In Box B, we present guidance on best methodological practices to conduct risk modeling approaches to identify HTE, including overarching guidance, identifying or developing a risk model, and applying the model and reporting results. This guidance emphasizes the application of a high-quality externally-developed risk model to stratify trial results. Alternatively, when a compatible external model is not available, an internal (or endogenous) risk model, developed on the entire trial population without a term for treatment assignment,48;49 can be applied. In either case, the analysis plan should be fully specified prior to examining the data. Internal models developed only on the control arm (to predict baseline risk, if untreated) are prone to inducing or exaggerating interactions between treatment and risk due to differential fit between the two treatment arms. Even slight overfitting on the control arm could bias treatment effect estimates across levels of risk.33;49;50 Our guidance on reporting the results of risk-stratified analyses underscores the importance of reporting serious treatment-related harms within each strata to support evaluation of strata-specific benefit-harm trade-offs and the appropriate conduct of statistical hypothesis testing.

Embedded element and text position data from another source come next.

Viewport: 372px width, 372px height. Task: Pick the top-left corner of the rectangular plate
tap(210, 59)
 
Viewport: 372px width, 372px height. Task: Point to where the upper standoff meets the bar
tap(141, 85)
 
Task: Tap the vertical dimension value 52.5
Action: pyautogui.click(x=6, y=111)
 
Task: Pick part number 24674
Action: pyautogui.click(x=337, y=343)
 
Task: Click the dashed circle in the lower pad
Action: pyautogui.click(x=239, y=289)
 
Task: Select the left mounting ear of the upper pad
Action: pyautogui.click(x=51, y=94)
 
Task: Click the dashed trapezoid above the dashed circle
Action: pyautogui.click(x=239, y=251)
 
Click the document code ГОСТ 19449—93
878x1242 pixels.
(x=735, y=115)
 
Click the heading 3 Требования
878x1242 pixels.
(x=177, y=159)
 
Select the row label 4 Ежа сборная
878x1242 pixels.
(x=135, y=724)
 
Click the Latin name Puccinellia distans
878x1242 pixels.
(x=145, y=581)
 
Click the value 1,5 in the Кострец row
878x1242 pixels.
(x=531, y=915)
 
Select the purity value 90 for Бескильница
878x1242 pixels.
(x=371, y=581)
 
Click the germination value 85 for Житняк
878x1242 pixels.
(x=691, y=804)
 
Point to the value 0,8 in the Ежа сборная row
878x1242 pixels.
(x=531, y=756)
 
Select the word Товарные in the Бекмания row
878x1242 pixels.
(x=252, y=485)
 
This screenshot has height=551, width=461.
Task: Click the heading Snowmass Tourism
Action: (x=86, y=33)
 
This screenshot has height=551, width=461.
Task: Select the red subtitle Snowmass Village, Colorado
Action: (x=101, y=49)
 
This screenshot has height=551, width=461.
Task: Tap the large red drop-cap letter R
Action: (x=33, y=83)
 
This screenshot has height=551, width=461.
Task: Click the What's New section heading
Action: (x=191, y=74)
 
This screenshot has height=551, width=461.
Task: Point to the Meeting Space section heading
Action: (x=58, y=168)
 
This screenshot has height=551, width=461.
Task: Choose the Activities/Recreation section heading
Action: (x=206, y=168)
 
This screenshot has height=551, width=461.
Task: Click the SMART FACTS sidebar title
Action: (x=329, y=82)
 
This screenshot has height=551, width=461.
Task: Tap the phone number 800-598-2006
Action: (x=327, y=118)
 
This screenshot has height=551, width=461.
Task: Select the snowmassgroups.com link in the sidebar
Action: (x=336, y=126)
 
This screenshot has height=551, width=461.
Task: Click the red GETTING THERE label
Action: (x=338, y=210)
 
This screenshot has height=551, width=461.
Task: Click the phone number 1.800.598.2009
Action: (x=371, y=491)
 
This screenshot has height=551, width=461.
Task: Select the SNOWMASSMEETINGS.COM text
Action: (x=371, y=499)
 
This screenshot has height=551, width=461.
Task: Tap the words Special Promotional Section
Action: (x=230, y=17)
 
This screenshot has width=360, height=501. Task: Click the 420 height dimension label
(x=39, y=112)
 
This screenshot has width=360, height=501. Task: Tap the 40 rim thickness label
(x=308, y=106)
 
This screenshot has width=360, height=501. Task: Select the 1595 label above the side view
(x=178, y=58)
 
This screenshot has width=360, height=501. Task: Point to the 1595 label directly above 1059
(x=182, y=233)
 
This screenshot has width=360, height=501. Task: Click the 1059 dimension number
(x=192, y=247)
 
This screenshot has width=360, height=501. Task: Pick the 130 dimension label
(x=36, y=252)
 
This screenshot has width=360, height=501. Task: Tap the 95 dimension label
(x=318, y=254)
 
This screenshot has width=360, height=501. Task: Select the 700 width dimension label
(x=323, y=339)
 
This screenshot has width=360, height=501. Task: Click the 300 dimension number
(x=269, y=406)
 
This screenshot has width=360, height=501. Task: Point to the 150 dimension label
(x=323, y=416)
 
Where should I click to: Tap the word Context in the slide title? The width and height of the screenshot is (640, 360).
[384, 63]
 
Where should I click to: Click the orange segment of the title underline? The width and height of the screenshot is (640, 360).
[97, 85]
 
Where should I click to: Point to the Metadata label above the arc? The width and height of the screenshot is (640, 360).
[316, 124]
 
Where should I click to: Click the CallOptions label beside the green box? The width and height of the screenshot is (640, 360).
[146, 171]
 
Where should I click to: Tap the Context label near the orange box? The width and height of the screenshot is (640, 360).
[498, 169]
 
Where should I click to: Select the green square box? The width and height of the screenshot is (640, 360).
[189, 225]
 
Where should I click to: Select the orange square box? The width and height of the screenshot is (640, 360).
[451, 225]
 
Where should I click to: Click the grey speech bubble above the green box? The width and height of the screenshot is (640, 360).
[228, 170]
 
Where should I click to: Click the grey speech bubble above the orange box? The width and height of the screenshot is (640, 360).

Box B. Consensus Guidance on Risk Modeling Approaches to Identify HTE.

General
  • 1

    Reporting RCT results stratified by a risk model is encouraged when overall trial results are positive to better understand the distribution of effects across the trial population.

  • 2

    Predictive approaches to HTE require close integration of clinical and statistical reasoning and expertise.

Identify or Develop a Model
  • 3

    When available, apply a high-quality, externally-developed, compatible risk model to stratify trial results.

  • 4

    When a high-quality, externally-developed model is unavailable, consider developing a model using the entire trial population to stratify trial results; avoid modeling on the control arm only.

  • 5

    When developing new risk models or updating externally-developed risk models, pre-specify the analytic plan prior to examination of trial data and follow guidance for best practice for prediction model development.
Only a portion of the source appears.